__TASK REQUIREMENTS__. Retype every entry word for word. Omit the pictures.

====================

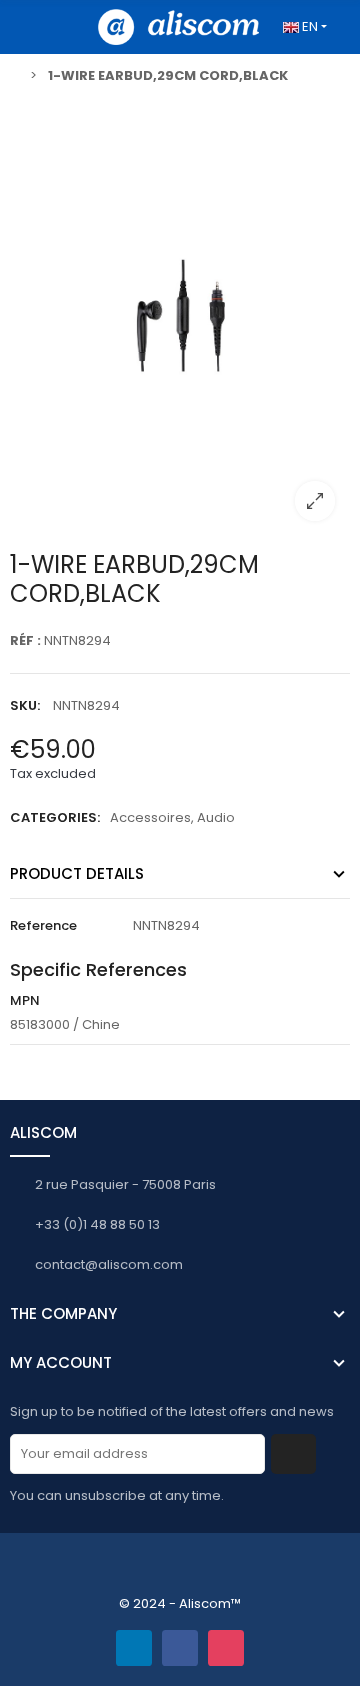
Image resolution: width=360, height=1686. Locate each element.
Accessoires (150, 817)
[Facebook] (180, 1648)
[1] (293, 1454)
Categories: (55, 817)
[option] (180, 316)
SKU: (25, 705)
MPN (25, 1000)
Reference (43, 925)
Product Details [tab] (77, 873)
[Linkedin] (134, 1648)
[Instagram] (226, 1648)
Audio (216, 817)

====================

__RESPONSE TO THIS TASK__.
Image resolution: width=360, height=1686. Locate each element.
Accessoires (150, 817)
[Facebook] (180, 1648)
[1] (293, 1454)
Categories: (55, 817)
[option] (180, 316)
SKU: (25, 705)
MPN (25, 1000)
Reference (43, 925)
Product Details [tab] (77, 873)
[Linkedin] (134, 1648)
[Instagram] (226, 1648)
Audio (216, 817)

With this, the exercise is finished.